Édito n°50, mai 2016

Numéro 50 – Mai 2016

Les caisses royales de Louis XV étant vides, une loterie fut inaugurée en avril 1758 par Giacomo Casanova afin de compléter le financement de la construction de l’École militaire de Paris. C’était, à travers le jeu d’argent, une manière déguisée de trouver des fonds sans augmenter les impôts des citoyens. Formule toujours d’actualité,bien utilisée encore aujourd’hui.


En 2002, le Département fédéral de Justice et Police essaya de faire la même chose en cherchant à libéraliser le marché des jeux d’argent par une révision de la loi sur les loteries. Cette révision avait pour but de permettre à l’État de récolter directement des fonds pour ses propres besoins privant ainsi les cantons de la manne de la Loterie Romande destinée à des oeuvres de bienfaisance ou d’utilité publique.

C’est pourquoi, depuis bientôt quinze ans, CultureEnJeu prend la défense de la mission de service public de la Loterie romande. CultureEnJeu encourage toutes les démarches pour que la nouvelle loi sur les jeux d’argent garantisse qu’à long terme les bénéfices de loterie soient bien affectés à des projets d’utilité publique, dans le respect de l’article 106de la Constitution. Et qu’ils ne soient pas détournés au seul profit de prestataires privés (voir pp. 13 et 21).

Dans ce même esprit, la cinquantième édition de notre journal défend aujourd’hui les médias – et la SSR – dans« leur rôle de filtre, de maturation, de fermentation, indispensable au bon fonctionnement de la démocratie » (voir notre dossier et spécialement l’article de F. Gonseth pp. 7–10).

Quand, après les événements de mai 68,la presse politique européenne perd pied,elle laisse place à une presse d’information plus en phase avec un public qui s’intéresse davantage aux problèmes de la société et à ceux de la vie quotidienne.Une presse écrite et audiovisuelle qui rapproche les citoyens autour d’une réflexion démocratique.

Mais à la fin des années 70 apparaissent les dérives des médias que nous connaissons et dont l’exemple le plus célèbre reste celui de Silvio Berlusconi, grand magnat de la presse écrite & audiovisuelle italienne (depuis 1978) et président du Conseil des Ministres de son pays (entre 1994 et 2011).
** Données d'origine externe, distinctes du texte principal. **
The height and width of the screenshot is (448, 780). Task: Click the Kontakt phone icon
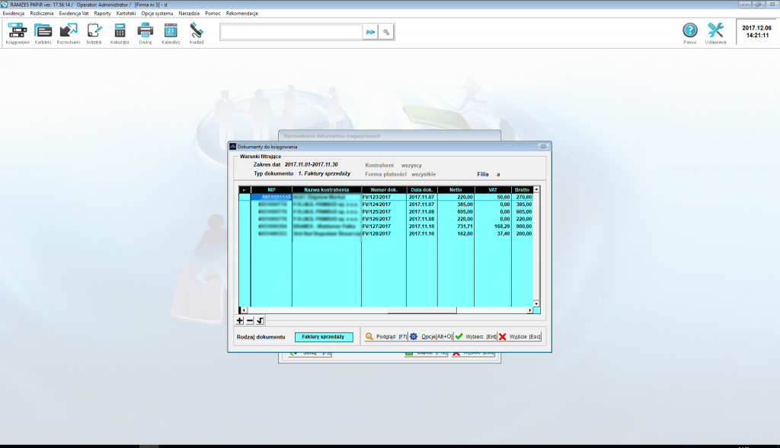coord(197,31)
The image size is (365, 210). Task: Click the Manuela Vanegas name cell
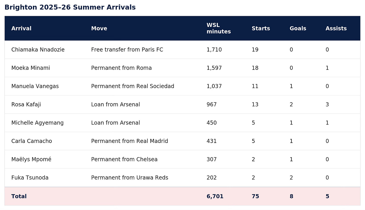coord(35,86)
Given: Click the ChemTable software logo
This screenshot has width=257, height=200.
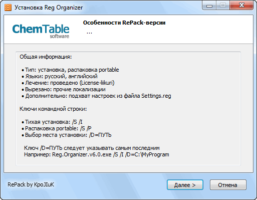Looking at the screenshot, I should (x=41, y=31).
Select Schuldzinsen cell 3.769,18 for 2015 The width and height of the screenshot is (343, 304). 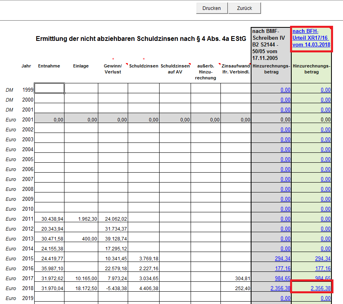tap(144, 259)
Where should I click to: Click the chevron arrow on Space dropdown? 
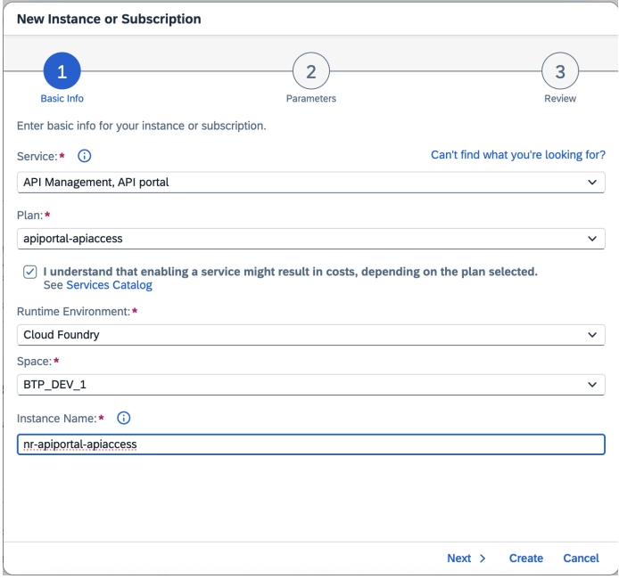click(591, 384)
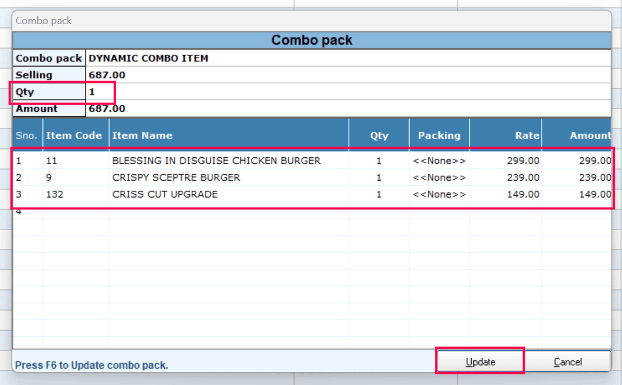Click the Item Name column header
Image resolution: width=622 pixels, height=385 pixels.
click(x=143, y=135)
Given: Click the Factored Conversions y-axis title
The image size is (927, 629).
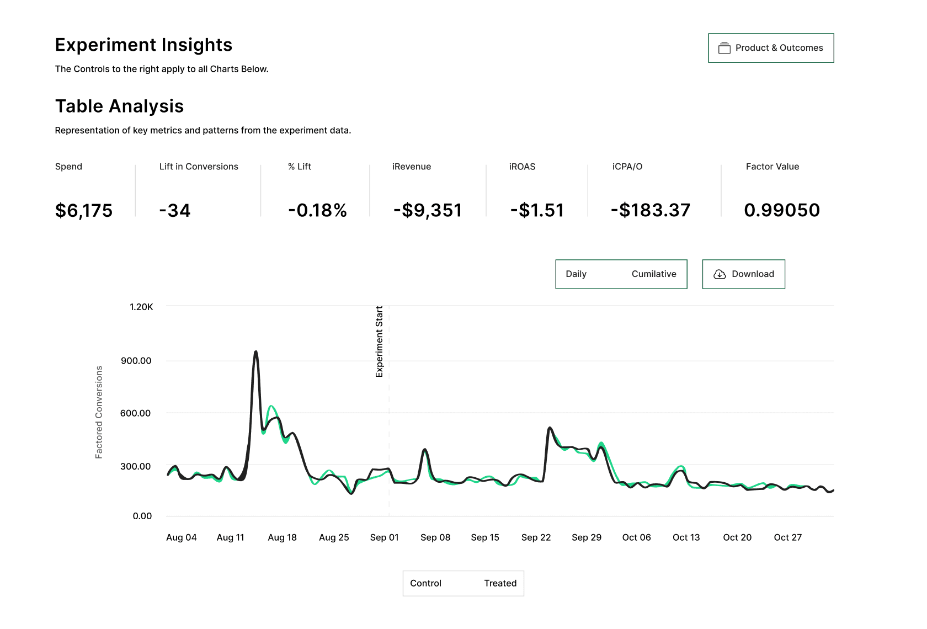Looking at the screenshot, I should click(x=99, y=412).
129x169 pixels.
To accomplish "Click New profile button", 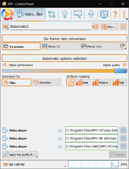I will point(109,27).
À savoir, produire une information de masse à un prix dérisoire capable de générer des revenus publicitaires colossaux et d’attirer le plus grand nombre de lecteurs-consommateurs.Puis se servir de ce grand réservoir de futurs électeurs pour les instrumentaliser au service des intérêts d’un parti ou d’un groupe financier quel qu’il soit.Hier c’était en Italie, aujourd’hui c’est en Hongrie, en Pologne ou en partie en Allemagne.

Et en Suisse, qu’en est-il ? Les attaques contre la SSR, l’opération « No Billag »ne sont que des actions de captation de votes. Certes, la SSR peut toujours améliorer la qualité de ses programmes. Mais vouloir la démanteler, c’est vouloir s’approprier un bien public pour en faire une source de revenus privée. Et c’est oublier que l’information de qualité est un bien collectif au service de tous et doit ainsi le rester.